The GPR knowledge confirmed that the Iron Age vessel measures round 19 meters (62 ft) lengthy, with the ship buried between 0.three meters to 1.Four meters (0.9 to 4.6 ft) beneath the bottom’s floor.
“When we’re doing these kinds of surveys, it’s normally just gray and black and white blobs — but this data set is so visually striking,” mentioned lead creator of the examine Lars Gustavsen, a researcher on the Norwegian Institute for Cultural Heritage Research.
“We knew that there was something special there, but we had no idea that there was going to be a ship burial, that’s pretty unique,” he advised CNN.

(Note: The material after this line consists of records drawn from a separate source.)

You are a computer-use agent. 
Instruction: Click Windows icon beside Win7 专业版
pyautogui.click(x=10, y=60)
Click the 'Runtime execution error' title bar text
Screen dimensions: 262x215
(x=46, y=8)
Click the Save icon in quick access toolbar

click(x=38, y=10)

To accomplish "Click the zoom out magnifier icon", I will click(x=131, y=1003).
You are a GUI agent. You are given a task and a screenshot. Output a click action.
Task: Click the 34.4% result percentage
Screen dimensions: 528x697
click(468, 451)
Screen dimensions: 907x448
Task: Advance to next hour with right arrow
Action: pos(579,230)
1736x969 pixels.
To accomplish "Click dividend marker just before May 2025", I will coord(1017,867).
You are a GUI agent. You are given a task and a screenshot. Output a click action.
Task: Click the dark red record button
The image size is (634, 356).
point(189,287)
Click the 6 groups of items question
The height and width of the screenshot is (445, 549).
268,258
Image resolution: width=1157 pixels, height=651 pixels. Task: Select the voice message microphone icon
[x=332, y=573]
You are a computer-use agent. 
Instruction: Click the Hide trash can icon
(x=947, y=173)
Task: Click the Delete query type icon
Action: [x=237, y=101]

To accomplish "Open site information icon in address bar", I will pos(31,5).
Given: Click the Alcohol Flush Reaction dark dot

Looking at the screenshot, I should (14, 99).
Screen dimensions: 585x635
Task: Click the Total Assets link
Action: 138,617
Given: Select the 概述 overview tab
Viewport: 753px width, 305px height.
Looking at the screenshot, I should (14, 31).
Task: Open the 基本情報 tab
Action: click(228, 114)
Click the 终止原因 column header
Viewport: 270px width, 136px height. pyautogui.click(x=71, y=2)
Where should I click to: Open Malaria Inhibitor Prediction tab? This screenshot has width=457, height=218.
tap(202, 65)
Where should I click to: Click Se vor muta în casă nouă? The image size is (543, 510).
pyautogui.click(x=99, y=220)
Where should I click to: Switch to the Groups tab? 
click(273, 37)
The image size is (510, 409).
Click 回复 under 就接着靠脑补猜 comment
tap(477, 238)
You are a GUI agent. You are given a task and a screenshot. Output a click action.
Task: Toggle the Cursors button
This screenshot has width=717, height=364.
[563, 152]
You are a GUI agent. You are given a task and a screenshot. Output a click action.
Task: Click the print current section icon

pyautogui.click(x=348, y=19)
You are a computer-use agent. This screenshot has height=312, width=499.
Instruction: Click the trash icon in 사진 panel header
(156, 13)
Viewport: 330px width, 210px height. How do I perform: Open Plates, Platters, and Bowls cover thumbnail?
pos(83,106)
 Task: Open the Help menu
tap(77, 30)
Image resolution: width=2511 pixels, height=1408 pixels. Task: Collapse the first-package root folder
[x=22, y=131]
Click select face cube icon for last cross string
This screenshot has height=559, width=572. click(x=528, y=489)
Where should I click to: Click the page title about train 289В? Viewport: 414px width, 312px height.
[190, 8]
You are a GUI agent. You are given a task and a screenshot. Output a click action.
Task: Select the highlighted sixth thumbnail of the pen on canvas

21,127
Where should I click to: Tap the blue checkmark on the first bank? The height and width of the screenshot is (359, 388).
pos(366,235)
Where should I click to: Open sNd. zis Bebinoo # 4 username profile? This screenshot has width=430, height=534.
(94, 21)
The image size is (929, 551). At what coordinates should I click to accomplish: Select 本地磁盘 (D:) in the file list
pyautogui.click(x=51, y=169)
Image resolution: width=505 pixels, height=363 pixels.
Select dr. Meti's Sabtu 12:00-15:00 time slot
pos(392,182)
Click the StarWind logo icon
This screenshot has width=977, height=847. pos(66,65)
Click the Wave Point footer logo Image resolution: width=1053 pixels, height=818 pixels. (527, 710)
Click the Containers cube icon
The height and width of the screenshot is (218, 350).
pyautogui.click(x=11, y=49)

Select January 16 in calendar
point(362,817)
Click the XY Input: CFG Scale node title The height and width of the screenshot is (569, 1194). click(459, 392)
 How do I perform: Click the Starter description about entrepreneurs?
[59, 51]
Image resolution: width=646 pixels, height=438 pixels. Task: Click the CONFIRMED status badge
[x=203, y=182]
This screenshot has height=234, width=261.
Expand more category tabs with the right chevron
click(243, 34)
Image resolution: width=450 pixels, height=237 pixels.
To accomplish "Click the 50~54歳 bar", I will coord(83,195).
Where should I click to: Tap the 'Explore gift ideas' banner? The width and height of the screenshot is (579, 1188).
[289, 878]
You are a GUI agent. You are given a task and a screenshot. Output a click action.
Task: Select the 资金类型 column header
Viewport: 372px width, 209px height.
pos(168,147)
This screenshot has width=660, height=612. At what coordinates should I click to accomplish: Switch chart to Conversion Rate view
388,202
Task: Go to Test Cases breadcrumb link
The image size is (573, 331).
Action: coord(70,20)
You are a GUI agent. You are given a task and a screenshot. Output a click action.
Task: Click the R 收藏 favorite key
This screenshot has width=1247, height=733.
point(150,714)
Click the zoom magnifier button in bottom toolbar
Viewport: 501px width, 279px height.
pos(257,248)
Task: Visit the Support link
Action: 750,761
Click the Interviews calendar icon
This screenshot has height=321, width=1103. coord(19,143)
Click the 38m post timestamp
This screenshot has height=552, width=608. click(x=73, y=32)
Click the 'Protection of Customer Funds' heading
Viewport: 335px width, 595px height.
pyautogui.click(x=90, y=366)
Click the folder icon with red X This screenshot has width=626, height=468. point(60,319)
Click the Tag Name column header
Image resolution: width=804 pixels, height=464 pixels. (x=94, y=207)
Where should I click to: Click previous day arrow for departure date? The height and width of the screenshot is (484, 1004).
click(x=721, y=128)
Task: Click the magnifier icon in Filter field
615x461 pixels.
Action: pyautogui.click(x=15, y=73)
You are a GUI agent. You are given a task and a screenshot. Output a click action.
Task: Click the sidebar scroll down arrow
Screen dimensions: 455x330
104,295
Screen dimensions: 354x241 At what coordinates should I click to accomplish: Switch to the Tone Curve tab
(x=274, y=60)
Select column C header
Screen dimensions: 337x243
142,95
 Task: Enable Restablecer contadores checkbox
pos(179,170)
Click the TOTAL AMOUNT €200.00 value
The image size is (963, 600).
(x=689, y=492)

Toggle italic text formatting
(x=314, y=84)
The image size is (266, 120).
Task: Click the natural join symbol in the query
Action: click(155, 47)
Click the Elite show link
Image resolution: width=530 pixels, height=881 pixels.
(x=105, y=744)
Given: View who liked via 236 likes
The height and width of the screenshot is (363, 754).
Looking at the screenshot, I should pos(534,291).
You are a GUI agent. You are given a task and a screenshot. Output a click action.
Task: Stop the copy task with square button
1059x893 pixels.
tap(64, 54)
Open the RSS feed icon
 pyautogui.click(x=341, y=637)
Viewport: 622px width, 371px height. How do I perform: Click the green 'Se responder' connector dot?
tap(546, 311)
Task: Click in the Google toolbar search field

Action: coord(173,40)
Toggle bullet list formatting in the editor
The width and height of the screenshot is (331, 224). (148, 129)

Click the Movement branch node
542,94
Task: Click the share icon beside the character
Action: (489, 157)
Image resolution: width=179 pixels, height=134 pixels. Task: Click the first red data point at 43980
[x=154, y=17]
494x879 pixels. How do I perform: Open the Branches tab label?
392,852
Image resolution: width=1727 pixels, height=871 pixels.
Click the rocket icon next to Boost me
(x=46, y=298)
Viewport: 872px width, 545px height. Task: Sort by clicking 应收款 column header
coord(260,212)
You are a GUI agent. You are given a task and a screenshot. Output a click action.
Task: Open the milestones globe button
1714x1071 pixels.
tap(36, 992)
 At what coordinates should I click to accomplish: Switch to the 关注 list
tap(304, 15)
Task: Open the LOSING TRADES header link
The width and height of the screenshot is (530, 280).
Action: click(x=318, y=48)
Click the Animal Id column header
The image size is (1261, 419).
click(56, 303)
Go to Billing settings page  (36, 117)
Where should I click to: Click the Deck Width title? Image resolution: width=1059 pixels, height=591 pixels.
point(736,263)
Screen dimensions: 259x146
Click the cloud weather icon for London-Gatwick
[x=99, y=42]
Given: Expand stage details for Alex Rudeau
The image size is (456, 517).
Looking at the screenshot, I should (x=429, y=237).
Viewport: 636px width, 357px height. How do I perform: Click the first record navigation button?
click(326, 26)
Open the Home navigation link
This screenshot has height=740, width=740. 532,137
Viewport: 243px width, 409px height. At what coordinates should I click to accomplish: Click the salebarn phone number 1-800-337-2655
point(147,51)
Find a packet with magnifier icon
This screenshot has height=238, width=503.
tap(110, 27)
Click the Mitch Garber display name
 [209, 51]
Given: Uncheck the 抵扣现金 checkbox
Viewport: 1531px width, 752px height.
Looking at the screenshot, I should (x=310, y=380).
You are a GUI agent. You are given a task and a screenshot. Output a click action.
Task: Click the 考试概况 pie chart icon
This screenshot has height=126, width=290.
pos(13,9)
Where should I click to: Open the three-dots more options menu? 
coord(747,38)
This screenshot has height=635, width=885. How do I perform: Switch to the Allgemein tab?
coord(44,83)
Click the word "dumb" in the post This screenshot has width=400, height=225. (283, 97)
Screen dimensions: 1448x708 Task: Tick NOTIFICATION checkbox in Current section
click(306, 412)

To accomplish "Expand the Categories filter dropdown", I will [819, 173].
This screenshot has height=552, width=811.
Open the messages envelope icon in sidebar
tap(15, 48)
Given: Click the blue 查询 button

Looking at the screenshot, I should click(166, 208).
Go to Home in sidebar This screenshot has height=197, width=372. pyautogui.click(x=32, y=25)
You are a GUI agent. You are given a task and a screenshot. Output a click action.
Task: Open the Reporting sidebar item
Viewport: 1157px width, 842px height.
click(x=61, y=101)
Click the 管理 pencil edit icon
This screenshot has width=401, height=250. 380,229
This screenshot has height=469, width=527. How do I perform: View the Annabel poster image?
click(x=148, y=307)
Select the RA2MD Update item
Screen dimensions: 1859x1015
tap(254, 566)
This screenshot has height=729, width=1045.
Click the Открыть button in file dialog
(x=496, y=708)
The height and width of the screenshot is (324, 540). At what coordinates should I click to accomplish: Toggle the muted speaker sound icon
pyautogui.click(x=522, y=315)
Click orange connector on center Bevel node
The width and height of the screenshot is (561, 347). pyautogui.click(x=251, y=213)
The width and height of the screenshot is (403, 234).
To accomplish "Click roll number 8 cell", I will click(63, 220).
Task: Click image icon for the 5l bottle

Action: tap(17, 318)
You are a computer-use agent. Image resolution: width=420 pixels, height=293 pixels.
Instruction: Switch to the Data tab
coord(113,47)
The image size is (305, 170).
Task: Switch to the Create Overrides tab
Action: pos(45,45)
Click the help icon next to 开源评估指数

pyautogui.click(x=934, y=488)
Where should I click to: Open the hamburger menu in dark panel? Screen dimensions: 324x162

After preliminary exams had been performed, efforts to totally excavate the ship are actually underway.
Gustavsen mentioned that the mound was beforehand dug up in the 19th Century, when plenty of the wood stays of the ship had been burned as a result of folks had been unaware of what they had been, which means there’s not loads left for researchers to research in the present day.
“It’s a unique opportunity, it’s just a shame that there is so little left of it,” he mentioned. “What we have to do is use modern technology and use it very carefully. By doing that, we’re hoping that we can capture something from that ship, and be able to say something about what type of ship it was.”
Researchers discovered a number of burial mounds beneath the bottom; together with the ship, they found 13 mounds in whole — with some measuring greater than 30 meters (98 ft) huge.
Several buildings had been found using the radar knowledge, offering an perception into the lives of those that got here earlier than. Researchers recognized what they consider to be a farmhouse, a cult home and a feasting corridor.
According to Gustavsen, the land, which dates again to the fifth Century AD, was reworked into an elite “high-status cemetery and settlement” in the course of the Viking Age.
Gustavsen hopes to safe extra funding to find out extra in regards to the surrounding areas. “By doing a larger survey, we can get a more complete picture of Gjellestad, we could describe or explain why it came about and why it eventually failed or went out of use.”
The Late Nordic Iron Age, which lasted from 550 to 1050, noticed many key historic occasions, together with the autumn of the Western Roman Empire and the rise of the Viking Age. Researchers hope the location might uncover new truths about such a turbulent interval.
The discoveries got here after surveys had been carried out in 2017 to find out if proposed building plans would harm any archaeological artifacts beneath the bottom.
The Jell Mound, the location of the findings, is positioned at Gjellestad, in the southeastern Norwegian area of Østfold. The mound is broadly referred to as one in all the biggest Iron Age funerary mounds in Scandinavia.